* **Consigne**: Relevez toutes les sections du tarif citées dans la sélection sur le service d'AHV d'Eastlink.

* **Sélection**:
Section 1.5 du tarif

  1. La section 1.5 du tarif indique que les clients doivent conclure une entente de service d’AHV avec Eastlink.
  2. Eastlink a soutenu que cette section renforce sa position générale selon laquelle les clients doivent conclure une entente de service d’AHV avec elle. En revanche, Frontier a soutenu que les clients des services revendus de ses FST ne sont pas des clients d’Eastlink et qu’ils ne sont donc pas obligés de conclure une entente de service d’AHV avec Eastlink.

Section 1.7 du tarif

  1. La section 1.7 du tarif indique que les clients ne peuvent pas utiliser le service d’AHV à des fins autres que celles définies dans le tarif.
  2. Frontier a signalé que la section 1.4 du tarif lui permet explicitement de revendre et de partager le service d’AHV. Frontier utilise donc le service d’AHV à une fin précisée dans le tarif.
  3. Eastlink a fait valoir que rien dans le tarif n’indique qu’un fournisseur a le droit d’offrir un service de gros à d’autres fournisseurs.

Section 8.5 du tarif

  1. La section 8.5 du tarif indique qu’aucune autre partie qu’Eastlink n’a le droit d’exiger le versement d’un paiement pour l’utilisation du service d’Eastlink.
  2. Eastlink a soutenu qu’en touchant un paiement de ses clients revendeurs pour la fourniture du service d’AHV, Frontier contrevient à cette section du tarif.
  3. Frontier a précisé que, contrairement aux affirmations d’Eastlink, elle n’exige pas à ses clients revendeurs de verser un paiement pour l’utilisation du service d’Eastlink, mais plutôt pour l’utilisation du service de revente unique qu’elle a conçu, élaboré et fourni.

Décision de télécom 99-8

  1. Frontier a soutenu que le Conseil reconnaît et protège depuis longtemps le droit absolu de revendre un service d’AHV et que lorsque le Conseil a prescrit la fourniture du service d’AHV dans la décision de télécom 99-8, il a estimé que la fourniture d’un service d’AHV tarifé doit être assujettie à la condition que ce service soit offert aux fins de revente.

* **Extraits de données**:

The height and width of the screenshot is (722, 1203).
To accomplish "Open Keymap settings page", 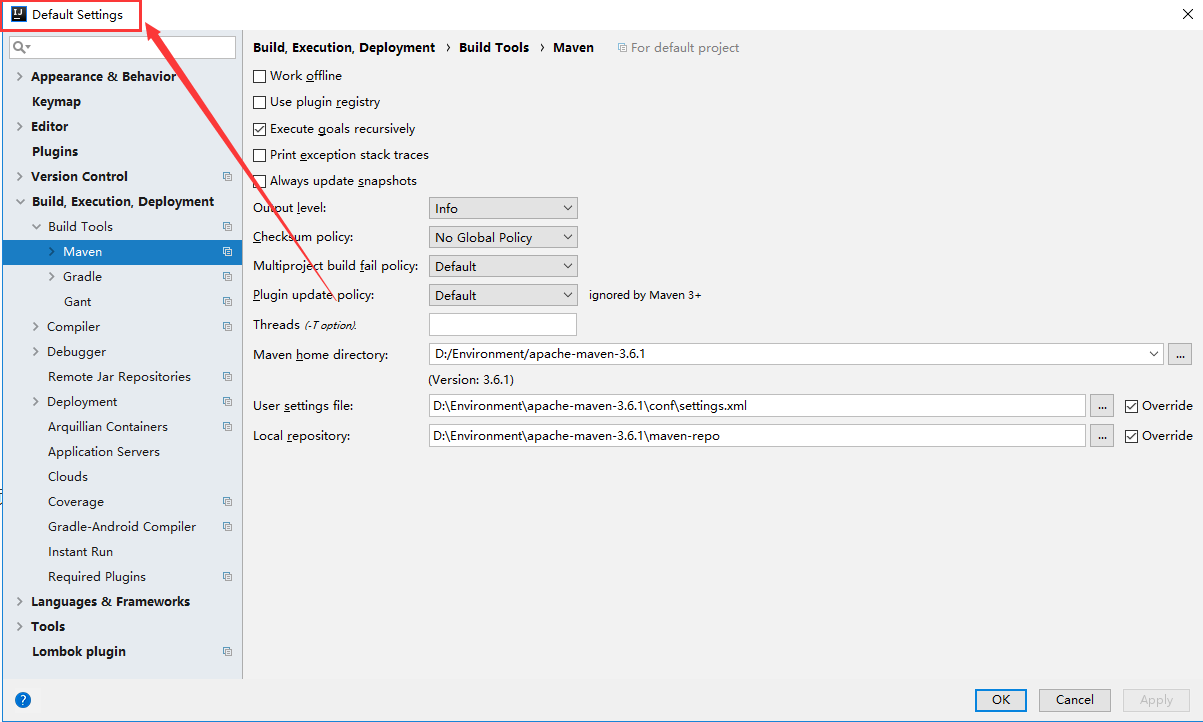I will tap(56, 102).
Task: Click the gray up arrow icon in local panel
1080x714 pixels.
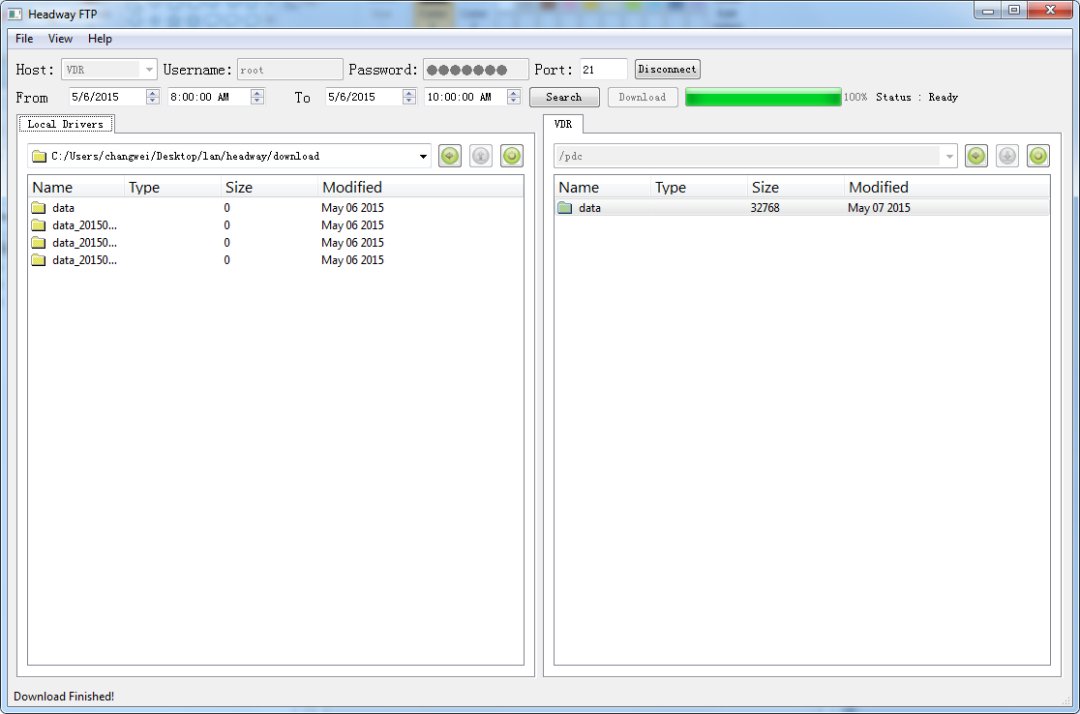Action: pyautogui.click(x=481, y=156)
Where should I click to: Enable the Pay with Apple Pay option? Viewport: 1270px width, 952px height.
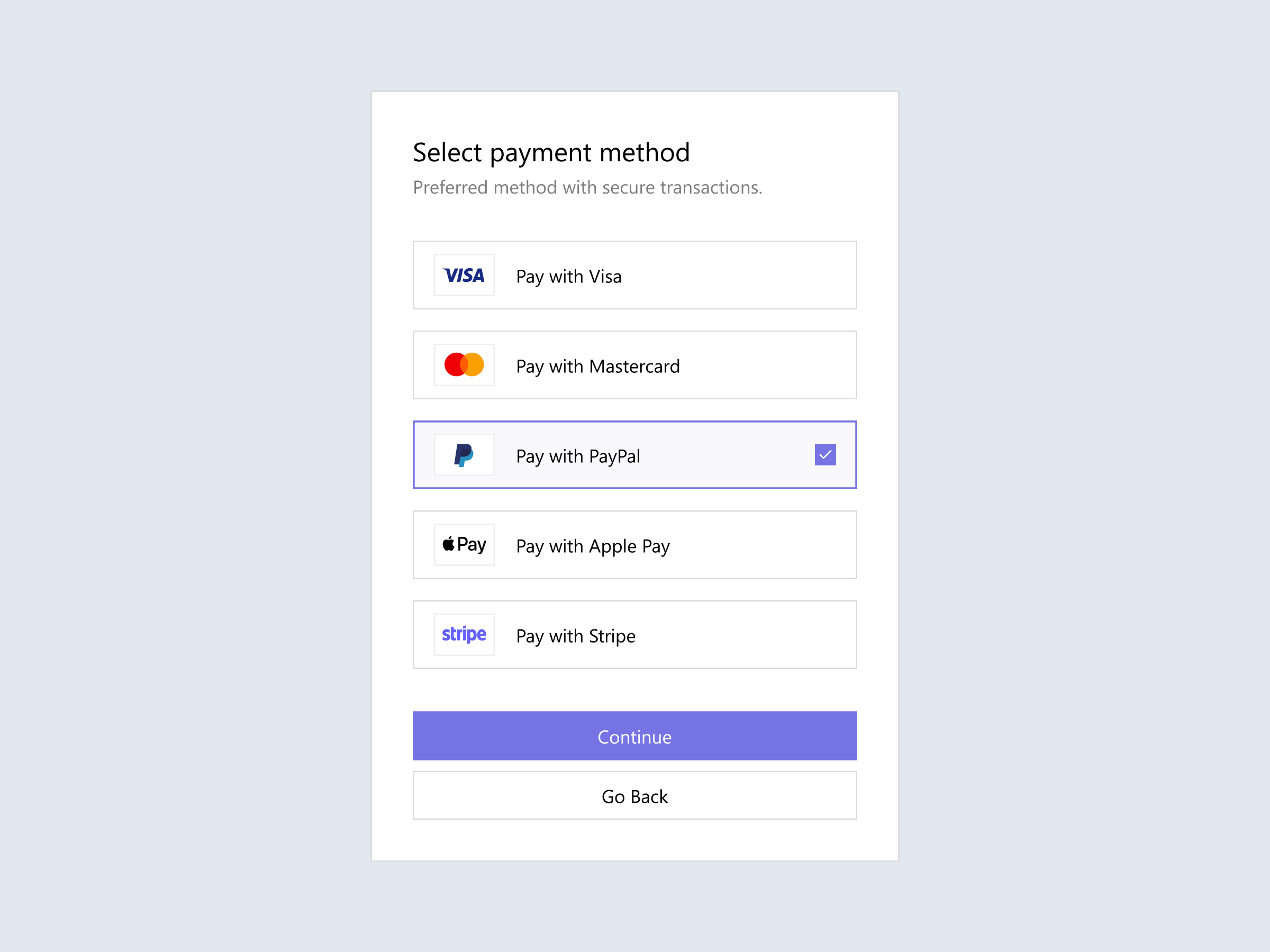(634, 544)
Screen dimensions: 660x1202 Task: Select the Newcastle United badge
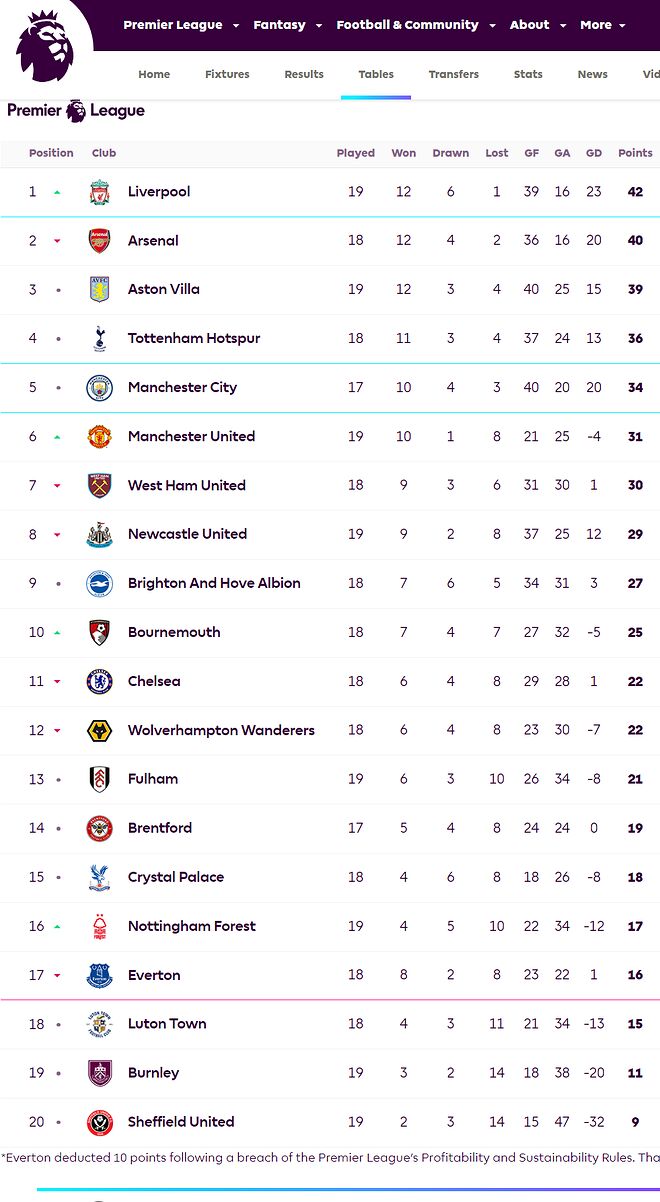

--

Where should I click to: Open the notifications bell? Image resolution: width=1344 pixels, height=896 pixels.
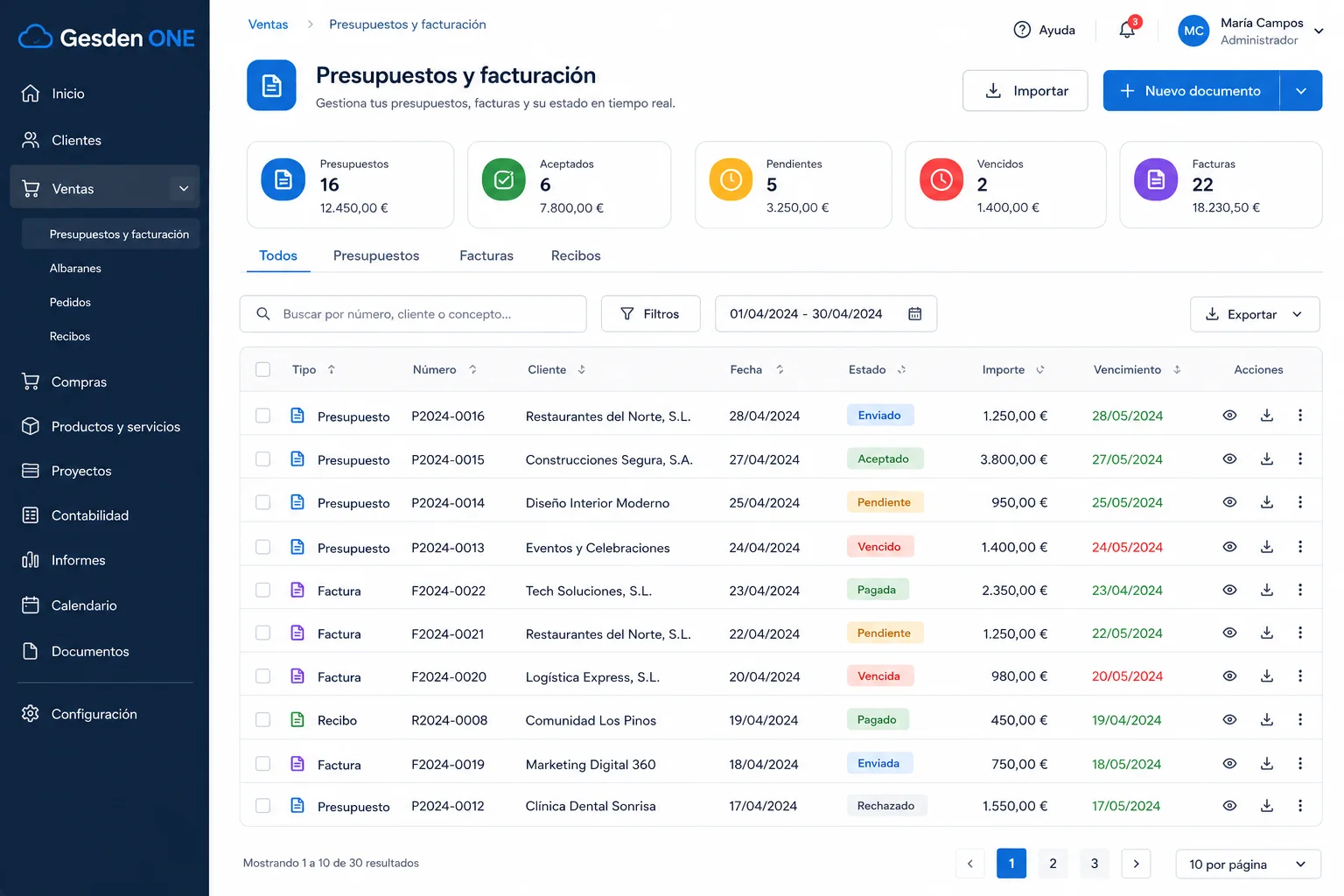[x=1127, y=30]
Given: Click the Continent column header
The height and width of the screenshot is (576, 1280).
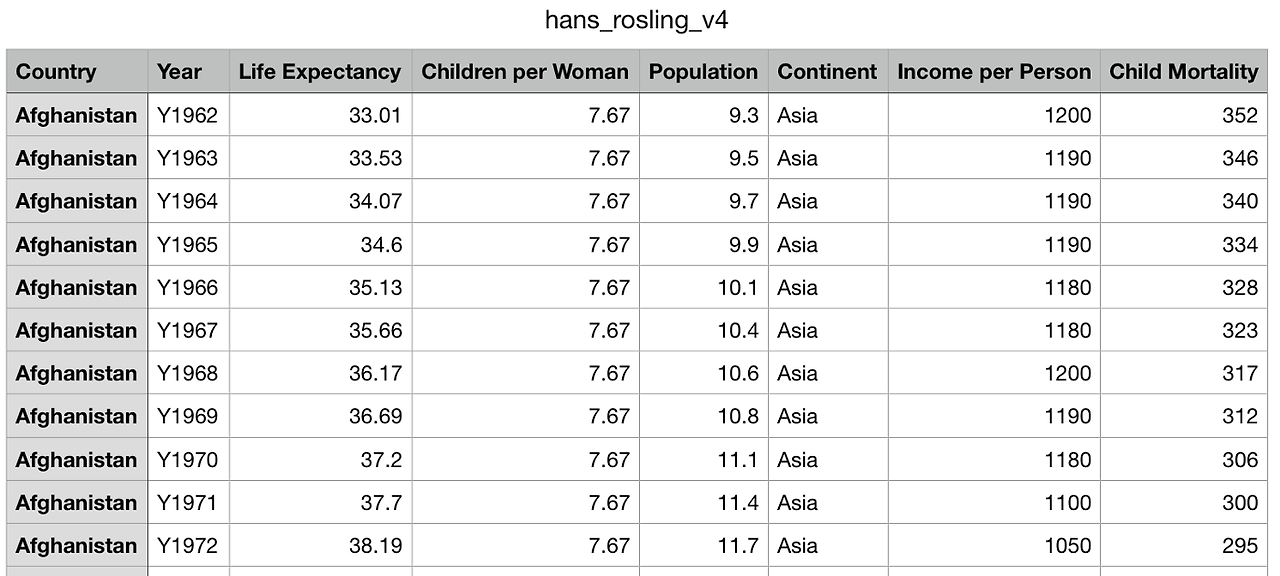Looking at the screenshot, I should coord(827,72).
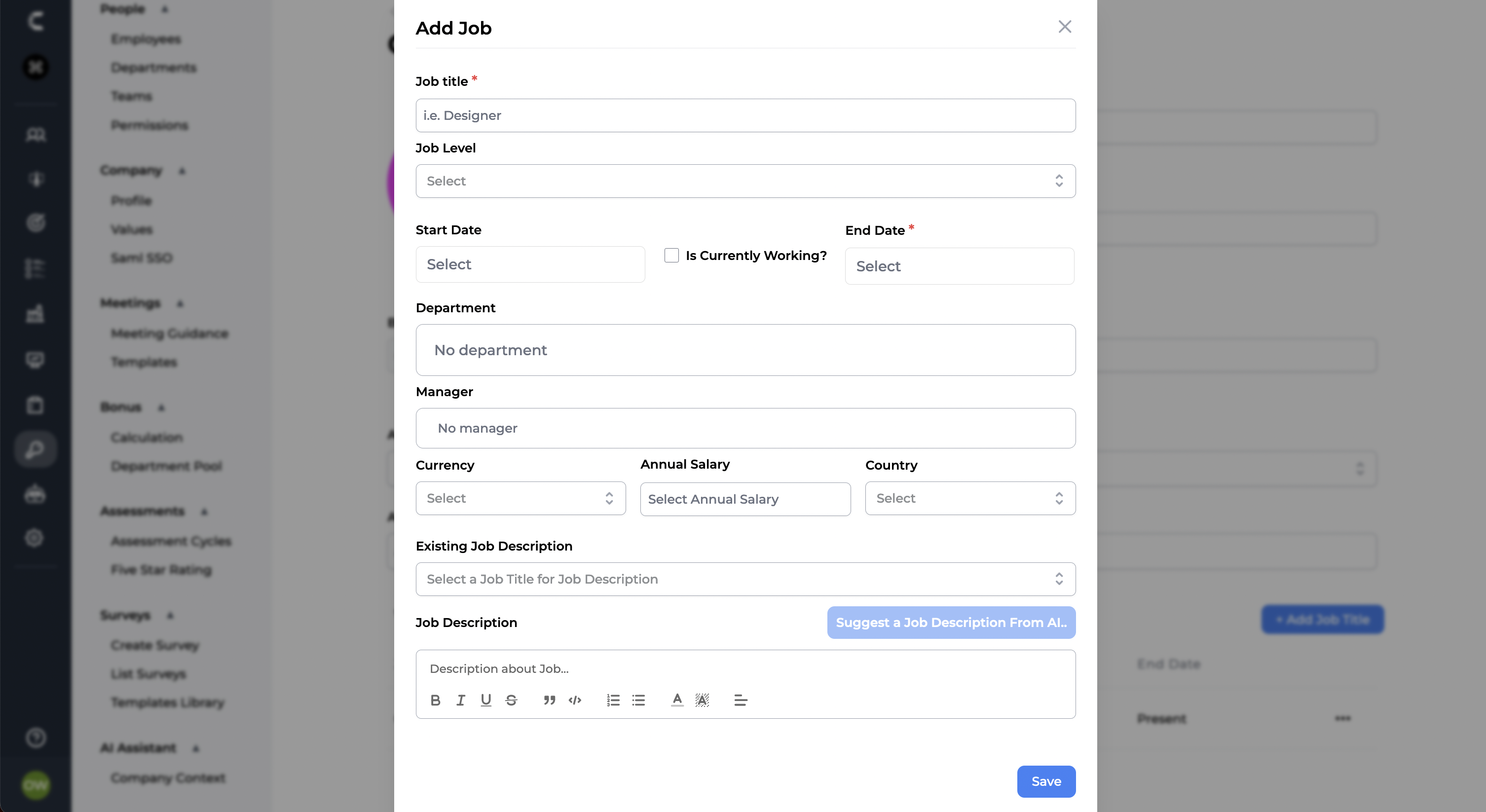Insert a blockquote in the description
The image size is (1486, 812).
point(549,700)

* **Réponse attendue**: Section 1.5, section 1.7, section 1.4, section 8.5